Take a history aimed at hemorrhage disproportionate to trauma, spontaneous hemorrhage, family bleeding disorders, and concomitant illness (especially conditions tied to acquired hemophilia such as chronic inflammatory disorders, autoimmune disease, hematologic malignancies, and allergic drug reactions). On exam, assess joint swelling and the ability to move an affected limb, and once bleeding has stopped, assess for limited ROM, contractures, and bony joint changes.

Nursing Diagnoses

Acute pain related to traumatic injury to the muscles. Impaired physical mobility related to pain and discomfort with the onset of bleeding episodes. Compromised family coping related to incorrect or inadequate information. Risk for bleeding related to decreased clotting factors in the blood (factor VIII and factor IX).

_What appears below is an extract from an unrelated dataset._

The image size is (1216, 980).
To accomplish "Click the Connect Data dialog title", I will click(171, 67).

Risk for injury related to decreased clotting factor (VIII or IX).

Nursing Care Planning and Goals

The child experiences decreased pain, maintains optimal physical mobility with normal ROM and ADLs within ability, has a family that copes effectively with the illness, and has reduced risk of injury from bleeding through appropriate prophylactic measures.

Nursing Interventions

To relieve pain, immobilize joints and apply elastic bandages to the affected joint when indicated, elevate the limb, and apply a cold compress to active bleeding sites, using cold cautiously in young children to prevent skin breakdown. To maintain mobility, provide gentle passive ROM exercise once the child is stable, teach preventive measures such as protective gear and factor administration, and refer for physical therapy, occupational therapy, and orthopedic consultation as needed. To support the family, have members verbalize problem areas and develop their own solutions, and encourage them to express feelings about the chronic needs of a family member and the coping patterns that help or hinder adjustment.

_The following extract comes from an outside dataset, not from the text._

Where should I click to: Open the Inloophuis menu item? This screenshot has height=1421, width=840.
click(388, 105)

To prevent bleeding, monitor hemoglobin and hematocrit, assess for inhibitor antibody to factor VIII, anticipate or teach the need for prophylactic treatment before high-risk situations (invasive diagnostic or surgical procedures, dental work), and provide replacement of deficient clotting factors. To prevent injury, use appropriate toys (soft, not pointed or small sharp objects), pad crib bed rails for infants, avoid rectal temperatures, and provide safe oral hygiene (a water irrigating device, a soft toothbrush or one softened with warm water, a sponge-tipped toothbrush). Avoid contact sports such as football, soccer, ice hockey, and karate.

Evaluation

Goals are met when the child has decreased pain, maintains optimal physical mobility with normal ROM and ADLs within ability, has a family coping effectively with the illness, and has reduced injury risk from bleeding through appropriate prophylactic measures.

Documentation Guidelines

Document baseline and subsequent assessment findings including signs and symptoms, individual cultural or religious restrictions and personal preferences, the plan of care and persons involved, the teaching plan, the client's responses to teaching and interventions, attainment or progress toward outcomes, and long-term needs with who is responsible for actions to be taken.